Day after day I have asked myself, how am I alive today? How am I not smoking, taking drugs or drinking out of age?
Maybe its the fact that I am sane, and I know what right and whats wrong. I know the fact that I have given the thought of suicide a thought. But then a voice popped in my head 'whats stopping you?' my answer was immedeitly 'My mom, my family, my friends' but I knew there was somthing more.
Though I was going through deeps of emotion, I knew it was my job to show people to kick people intheir butts who say people go insane with deppression. They say the source of smoking and drugs were caused by depression.
But I proved them wrong. I have gone through nine years of bullying no close friendships and depression and I have never once picked up a ciggerate, tried drugs or had a drink.
Do I love myself? No I hate myself I find myself truly ugly and alone. I find that although I have friends I don't think anyone would understand the pressure I'm going under. I was even dumped by my two best friends because I did things than them. They found it weired so they didn't want to be friends. I was hated because I made noises, I was teased by the way I acted, the fact that I was extreamly emotional.

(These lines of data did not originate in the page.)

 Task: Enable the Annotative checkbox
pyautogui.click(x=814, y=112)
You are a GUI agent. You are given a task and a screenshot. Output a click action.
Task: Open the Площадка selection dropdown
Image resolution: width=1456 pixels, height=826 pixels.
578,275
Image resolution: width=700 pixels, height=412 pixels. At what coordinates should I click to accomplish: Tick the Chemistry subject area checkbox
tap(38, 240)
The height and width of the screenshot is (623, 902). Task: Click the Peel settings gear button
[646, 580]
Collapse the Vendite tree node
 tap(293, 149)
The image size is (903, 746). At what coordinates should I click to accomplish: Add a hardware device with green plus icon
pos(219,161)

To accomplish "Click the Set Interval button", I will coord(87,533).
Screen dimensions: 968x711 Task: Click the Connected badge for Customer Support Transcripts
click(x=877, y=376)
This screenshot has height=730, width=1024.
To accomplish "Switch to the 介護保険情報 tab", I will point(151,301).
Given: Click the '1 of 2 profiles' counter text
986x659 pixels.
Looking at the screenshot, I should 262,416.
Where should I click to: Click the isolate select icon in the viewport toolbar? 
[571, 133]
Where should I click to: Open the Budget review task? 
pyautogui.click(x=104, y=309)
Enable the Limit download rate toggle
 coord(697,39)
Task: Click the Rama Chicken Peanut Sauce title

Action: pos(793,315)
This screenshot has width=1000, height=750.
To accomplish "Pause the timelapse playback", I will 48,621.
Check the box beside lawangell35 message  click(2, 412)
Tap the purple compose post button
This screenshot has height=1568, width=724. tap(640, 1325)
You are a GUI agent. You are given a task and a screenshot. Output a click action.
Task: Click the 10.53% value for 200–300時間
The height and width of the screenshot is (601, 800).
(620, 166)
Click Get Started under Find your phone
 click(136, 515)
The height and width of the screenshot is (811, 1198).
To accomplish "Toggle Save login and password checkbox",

But that was the past me. I have finally gone through a school year and I am extreamly happy biggrin I have a boyfriend, I have plenty of friends and though a few things have happened, I have finally learned to be happy about myself. And not only shut myself in a dark room and cry over the past. I have had a extreamly happy year in high school. And I am actully excited to be going back after the summer. Maybe not to be nagged by my parents for homwork every few minutes but I am excieted.
So I ask again...can sadness really consume you?